The officers have expressed deep concerns about both the content of the plan and how it is being implemented. They emphasized that despite multiple efforts to engage in dialogue, including sending formal requests for meetings, their concerns have been repeatedly ignored. This lack of communication has left the officers feeling disconnected and overlooked, as they believe their voices and issues are being sidelined in the process.
FBR’s IRS Officers Association has rejected PM’s new tax plan!
— Shahbaz Rana (@81ShahbazRana) September 21, 2024
It also objects to painting the FBR as snake. It says image of a snake implies that the FBR is akin to a snake. The IRS officers also object to profiling them as corrupt. But new Chairman FBR vows to transforms FBR pic.twitter.com/T4xDEzxHQa
The Inland Revenue Service Officers Association (IRSOA), representing over 1,300 officers who play a key role in collecting more than Rs9 trillion each year, has expressed its disapproval of the FBR new transformation plan. The association criticized the plan for being developed without consulting the very officers responsible for its execution, raising concerns about transparency and fairness within the department.
In a press release on Saturday, the IRSOA clarified that contrary to media reports, the plan was not an initiative generated from within the FBR. A task force of IRS officers was quickly put together to assess data and identify tax gaps, but they had no involvement in shaping the FBR plan’s recommendations. This exclusion has led to significant dissatisfaction among the officers, who feel their expertise was sidelined in a process that directly impacts their work.
The IRS Officers Association (IRSOA) strongly condemned what it sees as unfair practices in the FBR’s transformation plan, specifically pointing out the 60/40 peer rating system for performance reviews. According to the officers, this method of evaluation is not only demoralizing but also unjust, particularly when compared to how other civil servant groups are assessed. They argue that relying on subjective peer reviews creates a biased system that undermines morale.
Instead of using this peer-based approach, the IRSOA has suggested a more objective evaluation system. They propose that performance be measured by concrete indicators such as the number of new taxpayer registrations, recovery results, and audit successes. This, they believe, would create a fairer and more motivating environment for the officers, aligning evaluations with real achievements rather than personal opinions.
The IRS Officers Association (IRSOA) also took issue with the plan’s approach to accountability. One of their main concerns was the decision to hire external auditors from the private sector, which they believe could compromise both accountability and data security. The officers voiced fears about potential leaks of sensitive information, a risk that they feel is heightened by bringing in outside auditors.
Instead, the IRSOA recommended that auditors be recruited from within the department. They argue that this would maintain greater control over accountability and help prevent scandals like the ones previously associated with Pakistan Revenue Automation Limited (PRAL). By keeping the process internal, the association believes it would ensure more secure and transparent operations within the FBR.

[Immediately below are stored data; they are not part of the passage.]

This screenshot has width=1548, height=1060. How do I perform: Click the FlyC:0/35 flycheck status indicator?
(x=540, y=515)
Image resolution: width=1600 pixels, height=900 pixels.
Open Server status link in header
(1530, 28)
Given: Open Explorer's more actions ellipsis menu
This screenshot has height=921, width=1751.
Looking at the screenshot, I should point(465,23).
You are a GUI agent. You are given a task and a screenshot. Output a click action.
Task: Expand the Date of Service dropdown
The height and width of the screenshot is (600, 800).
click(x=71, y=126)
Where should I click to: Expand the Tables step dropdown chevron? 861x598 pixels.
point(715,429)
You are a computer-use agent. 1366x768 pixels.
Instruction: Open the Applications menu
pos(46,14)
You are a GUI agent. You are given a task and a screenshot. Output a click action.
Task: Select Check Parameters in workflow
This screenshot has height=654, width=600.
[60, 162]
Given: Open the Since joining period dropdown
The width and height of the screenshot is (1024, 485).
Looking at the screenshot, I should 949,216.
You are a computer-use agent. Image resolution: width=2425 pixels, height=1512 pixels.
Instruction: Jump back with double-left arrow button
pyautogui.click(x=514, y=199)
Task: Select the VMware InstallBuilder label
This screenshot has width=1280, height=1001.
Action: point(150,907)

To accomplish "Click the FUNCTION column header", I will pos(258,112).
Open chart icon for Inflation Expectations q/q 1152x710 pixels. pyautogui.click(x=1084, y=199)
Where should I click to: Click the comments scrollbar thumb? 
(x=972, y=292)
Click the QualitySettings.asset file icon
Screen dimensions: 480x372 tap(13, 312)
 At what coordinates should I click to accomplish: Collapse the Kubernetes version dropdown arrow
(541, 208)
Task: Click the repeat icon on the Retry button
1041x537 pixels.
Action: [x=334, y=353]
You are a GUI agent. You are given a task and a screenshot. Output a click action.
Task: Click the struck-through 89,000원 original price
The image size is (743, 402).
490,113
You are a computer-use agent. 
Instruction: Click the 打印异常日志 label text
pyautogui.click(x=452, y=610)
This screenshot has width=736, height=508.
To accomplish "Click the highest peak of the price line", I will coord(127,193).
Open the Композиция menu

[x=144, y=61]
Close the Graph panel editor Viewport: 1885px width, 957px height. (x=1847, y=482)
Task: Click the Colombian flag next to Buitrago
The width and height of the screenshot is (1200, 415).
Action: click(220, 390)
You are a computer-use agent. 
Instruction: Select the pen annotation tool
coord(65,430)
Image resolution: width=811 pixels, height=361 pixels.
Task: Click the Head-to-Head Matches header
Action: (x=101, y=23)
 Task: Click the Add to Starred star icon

The IRS Officers Association (IRSOA) stressed the need for the Federal Board of Revenue (FBR) to align its digital strategy with the organization’s broader goals, especially in improving the taxpayer experience and boosting operational efficiency. According to the association, better use of data analytics and intelligence sharing is crucial for raising tax revenue. However, they pointed out that the transformation plan falls short in this area.
One of the key criticisms was that the plan does not institutionalize access to essential data or decentralize it to the right stakeholders. This lack of data accessibility, the IRSOA argues, hinders efforts to streamline operations and make informed decisions, ultimately limiting the potential to enhance both revenue collection and overall performance.